In this embodiment, the equation is shown by
Figure BDA0003815942860000101
t _1 and t \u0 represents time, v Line of Indicates the speed of the obstacle for which the speed prediction is performed, and t0 (x 0, y 0) indicates that the position of a certain obstacle around the time t0 is (x) 0 ,y 0 ),t1(x 1 ,y 1 ) Represents t 1 The position of the obstacle at the time is (x) 1 ,y 1 ) The coordinate system can be a plane coordinate established by taking the central point of the intersection to be turned as an origin. By the above formula, the velocity of the obstacle to be predicted can be determined, t 0 To t 1 The advancing direction of the obstacle can be determined; the obstacle t can be obtained by the method 1 And t 2 Speed and direction of, obstacle t 2 And t 3 The traveling speed and the traveling direction of, the obstacle t 3 And t 4 ……。
Substep S220: and determining the action track of the surrounding obstacles according to the forward information, the map information and the road information.
After at least one set of forward information of the surrounding obstacles is determined, the action track of the surrounding obstacles is determined by combining the traffic indicator lamp state of each road in each road information acquired by the camera sensor and the map information, wherein the action track comprises the traveling intention of the obstacles such as pedestrians or vehicles, namely information such as the direction and the speed of the obstacles to act.

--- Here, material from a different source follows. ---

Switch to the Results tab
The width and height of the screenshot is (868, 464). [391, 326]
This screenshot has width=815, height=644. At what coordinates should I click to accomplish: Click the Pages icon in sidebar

For example, if the obstacle is a pedestrian, the pedestrian is at t 0 To t 1 、t 1 To t 2 … … is along the zebra crossing direction, that is, when a pedestrian travels on a transverse road, the pedestrian travels along the zebra crossing direction on the transverse road, and the travel speeds in the multiple sets of travel information obtained through the formula are all greater than the preset speed, or most of the travel speeds are greater than the preset speed, it can be determined that the pedestrian is likely to pass through the zebra crossing, and at this time, the identified traffic light information is used to predict the action track of the pedestrian, so as to avoid the obstacle from suddenly breaking into the travel path of the vehicle.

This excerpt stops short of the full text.